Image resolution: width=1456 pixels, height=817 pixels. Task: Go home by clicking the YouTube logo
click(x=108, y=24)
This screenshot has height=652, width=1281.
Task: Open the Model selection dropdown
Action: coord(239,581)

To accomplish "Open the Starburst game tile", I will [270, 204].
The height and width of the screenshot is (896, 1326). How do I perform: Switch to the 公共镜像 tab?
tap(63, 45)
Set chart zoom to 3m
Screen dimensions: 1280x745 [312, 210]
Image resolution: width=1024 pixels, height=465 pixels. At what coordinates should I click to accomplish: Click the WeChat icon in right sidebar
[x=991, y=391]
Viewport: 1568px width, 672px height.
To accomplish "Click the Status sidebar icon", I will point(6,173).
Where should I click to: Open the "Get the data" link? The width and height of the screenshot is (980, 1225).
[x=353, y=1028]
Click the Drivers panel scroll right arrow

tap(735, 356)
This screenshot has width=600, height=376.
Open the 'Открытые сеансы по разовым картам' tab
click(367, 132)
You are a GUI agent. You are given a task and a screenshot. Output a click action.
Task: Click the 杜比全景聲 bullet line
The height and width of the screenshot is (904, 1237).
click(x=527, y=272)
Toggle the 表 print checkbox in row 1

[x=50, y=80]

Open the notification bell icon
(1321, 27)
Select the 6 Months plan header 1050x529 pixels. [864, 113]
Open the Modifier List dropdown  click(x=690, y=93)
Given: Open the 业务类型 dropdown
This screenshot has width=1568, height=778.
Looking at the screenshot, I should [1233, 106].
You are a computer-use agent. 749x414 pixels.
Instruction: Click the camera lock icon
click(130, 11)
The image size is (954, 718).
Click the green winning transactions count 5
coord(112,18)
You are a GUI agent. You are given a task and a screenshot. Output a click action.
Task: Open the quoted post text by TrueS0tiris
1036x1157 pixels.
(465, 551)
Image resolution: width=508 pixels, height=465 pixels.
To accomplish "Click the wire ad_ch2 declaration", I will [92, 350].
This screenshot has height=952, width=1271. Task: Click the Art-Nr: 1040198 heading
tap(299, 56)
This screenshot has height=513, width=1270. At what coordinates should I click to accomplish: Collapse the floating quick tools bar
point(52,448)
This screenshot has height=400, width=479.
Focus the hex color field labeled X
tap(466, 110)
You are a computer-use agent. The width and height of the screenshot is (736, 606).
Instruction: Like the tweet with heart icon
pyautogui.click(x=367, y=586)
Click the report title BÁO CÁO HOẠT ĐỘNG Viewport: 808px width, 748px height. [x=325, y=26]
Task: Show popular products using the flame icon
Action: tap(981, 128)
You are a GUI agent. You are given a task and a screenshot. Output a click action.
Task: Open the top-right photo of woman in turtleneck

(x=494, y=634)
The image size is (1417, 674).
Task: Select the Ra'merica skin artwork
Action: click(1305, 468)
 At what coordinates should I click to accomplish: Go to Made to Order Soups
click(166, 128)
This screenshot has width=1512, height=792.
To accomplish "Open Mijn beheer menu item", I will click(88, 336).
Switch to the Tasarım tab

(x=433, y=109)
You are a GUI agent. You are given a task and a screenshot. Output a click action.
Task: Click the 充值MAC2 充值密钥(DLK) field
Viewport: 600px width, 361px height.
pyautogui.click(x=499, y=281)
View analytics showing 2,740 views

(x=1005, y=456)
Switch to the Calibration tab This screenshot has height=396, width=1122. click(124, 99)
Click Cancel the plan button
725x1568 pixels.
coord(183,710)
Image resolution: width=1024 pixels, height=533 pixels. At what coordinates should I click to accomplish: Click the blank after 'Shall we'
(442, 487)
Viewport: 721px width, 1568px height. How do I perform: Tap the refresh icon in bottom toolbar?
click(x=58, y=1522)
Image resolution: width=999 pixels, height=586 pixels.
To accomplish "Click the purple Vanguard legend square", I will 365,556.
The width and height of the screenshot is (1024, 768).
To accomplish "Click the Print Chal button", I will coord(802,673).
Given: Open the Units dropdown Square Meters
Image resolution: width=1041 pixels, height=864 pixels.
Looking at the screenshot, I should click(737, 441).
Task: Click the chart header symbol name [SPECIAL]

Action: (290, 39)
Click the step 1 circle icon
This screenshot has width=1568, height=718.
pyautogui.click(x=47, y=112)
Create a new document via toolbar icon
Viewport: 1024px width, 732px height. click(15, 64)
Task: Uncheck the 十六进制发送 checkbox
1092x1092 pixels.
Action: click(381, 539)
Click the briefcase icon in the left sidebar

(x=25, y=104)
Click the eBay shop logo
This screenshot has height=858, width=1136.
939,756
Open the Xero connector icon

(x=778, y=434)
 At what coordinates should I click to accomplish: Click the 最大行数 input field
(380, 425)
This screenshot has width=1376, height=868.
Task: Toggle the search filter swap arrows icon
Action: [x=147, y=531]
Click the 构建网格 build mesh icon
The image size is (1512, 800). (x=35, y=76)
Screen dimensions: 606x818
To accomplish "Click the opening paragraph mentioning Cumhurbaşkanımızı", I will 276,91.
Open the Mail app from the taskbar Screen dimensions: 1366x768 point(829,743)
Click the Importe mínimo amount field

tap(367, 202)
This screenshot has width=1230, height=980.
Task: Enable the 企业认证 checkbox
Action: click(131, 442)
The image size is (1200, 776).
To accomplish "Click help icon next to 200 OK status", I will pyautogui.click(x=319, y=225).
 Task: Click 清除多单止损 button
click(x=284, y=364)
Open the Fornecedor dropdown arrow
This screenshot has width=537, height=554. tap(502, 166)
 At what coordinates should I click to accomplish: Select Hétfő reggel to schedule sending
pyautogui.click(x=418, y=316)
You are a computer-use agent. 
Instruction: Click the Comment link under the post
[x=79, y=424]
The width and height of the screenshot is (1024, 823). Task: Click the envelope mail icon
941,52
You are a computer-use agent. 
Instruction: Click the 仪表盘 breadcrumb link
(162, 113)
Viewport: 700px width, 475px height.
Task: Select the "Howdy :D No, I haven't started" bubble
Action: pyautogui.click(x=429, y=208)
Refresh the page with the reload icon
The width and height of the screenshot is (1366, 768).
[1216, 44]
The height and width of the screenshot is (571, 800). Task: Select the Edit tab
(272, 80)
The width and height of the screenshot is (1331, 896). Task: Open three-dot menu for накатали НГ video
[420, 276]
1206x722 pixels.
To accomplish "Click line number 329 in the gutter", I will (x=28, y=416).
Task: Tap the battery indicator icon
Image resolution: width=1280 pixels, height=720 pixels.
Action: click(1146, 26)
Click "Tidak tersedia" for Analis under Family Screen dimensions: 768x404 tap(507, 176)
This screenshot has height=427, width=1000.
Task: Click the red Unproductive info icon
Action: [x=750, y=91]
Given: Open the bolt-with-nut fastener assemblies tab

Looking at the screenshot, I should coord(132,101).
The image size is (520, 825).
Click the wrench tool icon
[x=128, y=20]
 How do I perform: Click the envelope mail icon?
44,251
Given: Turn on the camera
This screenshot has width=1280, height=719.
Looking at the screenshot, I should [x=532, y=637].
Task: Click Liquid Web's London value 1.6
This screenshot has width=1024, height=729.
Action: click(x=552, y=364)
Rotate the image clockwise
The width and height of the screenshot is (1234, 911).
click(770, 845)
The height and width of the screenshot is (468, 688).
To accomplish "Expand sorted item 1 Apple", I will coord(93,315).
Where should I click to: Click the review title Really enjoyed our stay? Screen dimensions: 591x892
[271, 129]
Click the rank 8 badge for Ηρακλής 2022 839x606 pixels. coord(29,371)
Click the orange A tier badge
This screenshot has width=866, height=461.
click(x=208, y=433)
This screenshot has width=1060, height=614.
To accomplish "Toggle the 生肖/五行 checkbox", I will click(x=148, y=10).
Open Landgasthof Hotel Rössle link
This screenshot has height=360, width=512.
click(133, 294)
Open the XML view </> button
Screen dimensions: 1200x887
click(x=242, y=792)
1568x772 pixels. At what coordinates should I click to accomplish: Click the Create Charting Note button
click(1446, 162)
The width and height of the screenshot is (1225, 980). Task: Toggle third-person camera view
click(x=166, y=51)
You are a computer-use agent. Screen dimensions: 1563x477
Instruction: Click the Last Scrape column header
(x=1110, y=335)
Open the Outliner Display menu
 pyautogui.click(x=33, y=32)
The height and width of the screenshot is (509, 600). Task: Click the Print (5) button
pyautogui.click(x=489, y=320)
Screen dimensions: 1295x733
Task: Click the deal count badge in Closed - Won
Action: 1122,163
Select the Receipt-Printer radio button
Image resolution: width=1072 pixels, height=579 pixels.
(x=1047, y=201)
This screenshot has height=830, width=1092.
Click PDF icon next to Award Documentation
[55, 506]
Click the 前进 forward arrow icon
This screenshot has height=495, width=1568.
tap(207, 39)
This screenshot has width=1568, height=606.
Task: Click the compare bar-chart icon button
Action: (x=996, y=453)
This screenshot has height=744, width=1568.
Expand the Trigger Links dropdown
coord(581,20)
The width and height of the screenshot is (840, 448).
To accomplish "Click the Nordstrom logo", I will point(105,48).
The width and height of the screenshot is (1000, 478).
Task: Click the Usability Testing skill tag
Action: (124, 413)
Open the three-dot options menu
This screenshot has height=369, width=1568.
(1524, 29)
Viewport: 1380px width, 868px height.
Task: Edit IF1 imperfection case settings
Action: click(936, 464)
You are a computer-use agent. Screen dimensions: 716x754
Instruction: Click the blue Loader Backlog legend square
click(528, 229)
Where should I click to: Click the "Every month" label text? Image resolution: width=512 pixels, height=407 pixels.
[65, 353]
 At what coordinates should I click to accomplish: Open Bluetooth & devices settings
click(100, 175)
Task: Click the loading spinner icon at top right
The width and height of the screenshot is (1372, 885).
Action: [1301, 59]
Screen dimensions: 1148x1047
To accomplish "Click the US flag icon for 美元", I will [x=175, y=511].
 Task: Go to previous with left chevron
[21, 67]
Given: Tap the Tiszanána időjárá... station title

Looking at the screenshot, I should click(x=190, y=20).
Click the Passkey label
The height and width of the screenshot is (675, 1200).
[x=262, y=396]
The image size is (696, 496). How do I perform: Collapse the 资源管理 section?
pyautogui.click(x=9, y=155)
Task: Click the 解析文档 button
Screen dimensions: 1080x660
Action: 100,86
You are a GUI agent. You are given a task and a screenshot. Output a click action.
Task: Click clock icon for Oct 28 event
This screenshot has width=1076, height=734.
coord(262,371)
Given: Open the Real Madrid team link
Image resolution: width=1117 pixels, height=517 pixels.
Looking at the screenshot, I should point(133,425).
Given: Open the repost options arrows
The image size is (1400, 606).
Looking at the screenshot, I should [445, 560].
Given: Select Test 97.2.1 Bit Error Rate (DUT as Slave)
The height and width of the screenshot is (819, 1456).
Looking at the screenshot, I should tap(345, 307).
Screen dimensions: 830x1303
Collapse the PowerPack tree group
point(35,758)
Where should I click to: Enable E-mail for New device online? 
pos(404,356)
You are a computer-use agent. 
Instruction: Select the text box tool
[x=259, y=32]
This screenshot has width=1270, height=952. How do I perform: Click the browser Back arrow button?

━━━━━━━━

Starting with the first line of the data above, copy each line exactly until you reach the line with "Task: Click the 杜比全景聲 bullet line"; include that line as well.

* EXERCISE ANSWER
Image resolution: width=1456 pixels, height=817 pixels. Task: Go home by clicking the YouTube logo
click(x=108, y=24)
This screenshot has height=652, width=1281.
Task: Open the Model selection dropdown
Action: coord(239,581)

To accomplish "Open the Starburst game tile", I will [270, 204].
The height and width of the screenshot is (896, 1326). How do I perform: Switch to the 公共镜像 tab?
tap(63, 45)
Set chart zoom to 3m
Screen dimensions: 1280x745 [312, 210]
Image resolution: width=1024 pixels, height=465 pixels. At what coordinates should I click to accomplish: Click the WeChat icon in right sidebar
[x=991, y=391]
Viewport: 1568px width, 672px height.
To accomplish "Click the Status sidebar icon", I will point(6,173).
Where should I click to: Open the "Get the data" link? The width and height of the screenshot is (980, 1225).
[x=353, y=1028]
Click the Drivers panel scroll right arrow

tap(735, 356)
This screenshot has width=600, height=376.
Open the 'Открытые сеансы по разовым картам' tab
click(367, 132)
You are a GUI agent. You are given a task and a screenshot. Output a click action.
Task: Click the 杜比全景聲 bullet line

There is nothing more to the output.